Comment la PIPAC est-elle réalisée/appliquée ?
Dans la méthode PIPAC, les médicaments chimiothérapeutiques sont administrés dans la cavité abdominale, de manière similaire à la chimiothérapie standard, mais à des doses considérablement réduites, généralement environ 1/10e des doses systémiques. Par exemple, si 10 grammes de médicament sont administrés par voie intraveineuse pour une chimiothérapie systémique visant à contrôler les métastases péritonéales, une efficacité similaire peut être obtenue avec seulement 1 gramme en PIPAC. Cette approche minimise les effets cytotoxiques des médicaments anticancéreux sur les cellules saines tout en maintenant une efficacité élevée.

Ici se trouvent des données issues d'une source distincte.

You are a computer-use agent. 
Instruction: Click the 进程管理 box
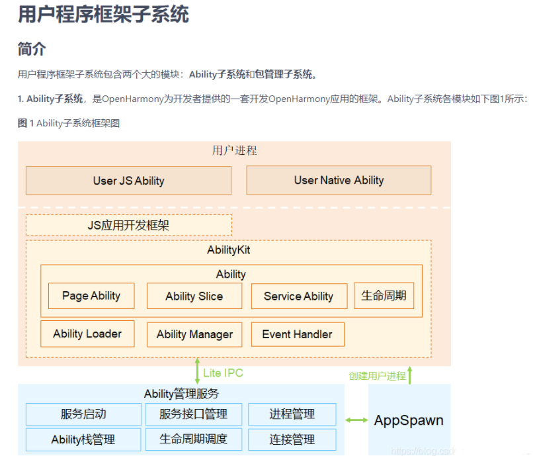tap(292, 414)
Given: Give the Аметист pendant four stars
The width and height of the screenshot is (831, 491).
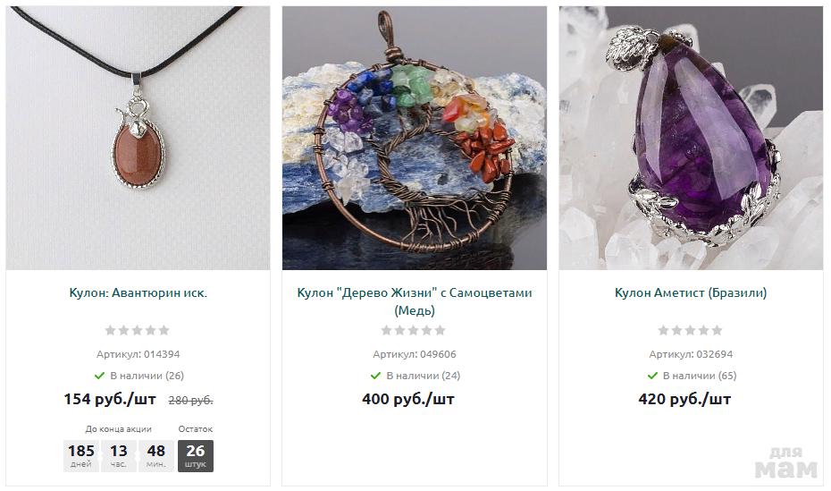Looking at the screenshot, I should [x=704, y=330].
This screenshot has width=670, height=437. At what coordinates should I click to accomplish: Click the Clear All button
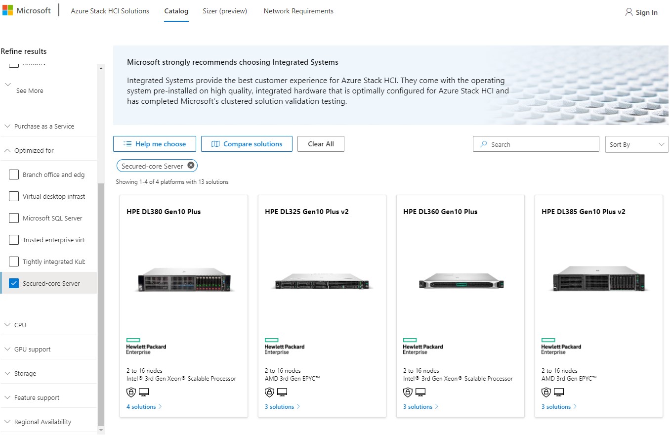321,144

Ce traitement laparoscopique est réalisé en entrant dans la cavité abdominale par deux petites incisions, généralement de 1 cm et 0,5 cm. Le choix du médicament à administrer est déterminé en fonction de l'organe d'origine de la tumeur primaire. Les médicaments chimiothérapeutiques à haute pression sont administrés via des trocarts à l'aide d'un dispositif de type stylo (Kapnopen) pour être aérosolisés et répartis uniformément dans la cavité abdominale. Cette méthode d'administration unique améliore les bénéfices pour le patient. Pendant la procédure, des marqueurs de référence sont placés à des endroits spécifiques, permettant de répéter le traitement après environ six semaines si nécessaire. Ce traitement peut être répété toutes les six semaines pour un total de 7-8, voire 10 séances. Lors de la troisième ou quatrième séance de traitement, une régression tumorale significative, voire une disparition presque complète aux sites marqués, peut être observée.

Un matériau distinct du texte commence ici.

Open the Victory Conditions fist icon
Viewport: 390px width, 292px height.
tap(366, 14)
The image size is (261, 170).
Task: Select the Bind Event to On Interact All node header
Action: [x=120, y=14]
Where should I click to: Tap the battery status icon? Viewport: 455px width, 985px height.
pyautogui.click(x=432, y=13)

Des études de suivi ont indiqué un bénéfice significatif pour les patients grâce à ce traitement. Si le patient répond positivement, l'application peut être répétée après six semaines ; cela constitue un avantage important grâce à sa répétabilité. Cette situation offre de l'espoir aux patients pour qui les autres options de traitement sont limitées. La méthode PIPAC a montré qu'elle peut prolonger la survie des patients. Dans certains cas, une espérance de vie d'un à deux mois peut être multipliée par dix. Cependant, la sélection des patients est d'une importance capitale, en tenant compte de l'état de santé général, de la structure cellulaire, du type de tumeur et du profil génétique.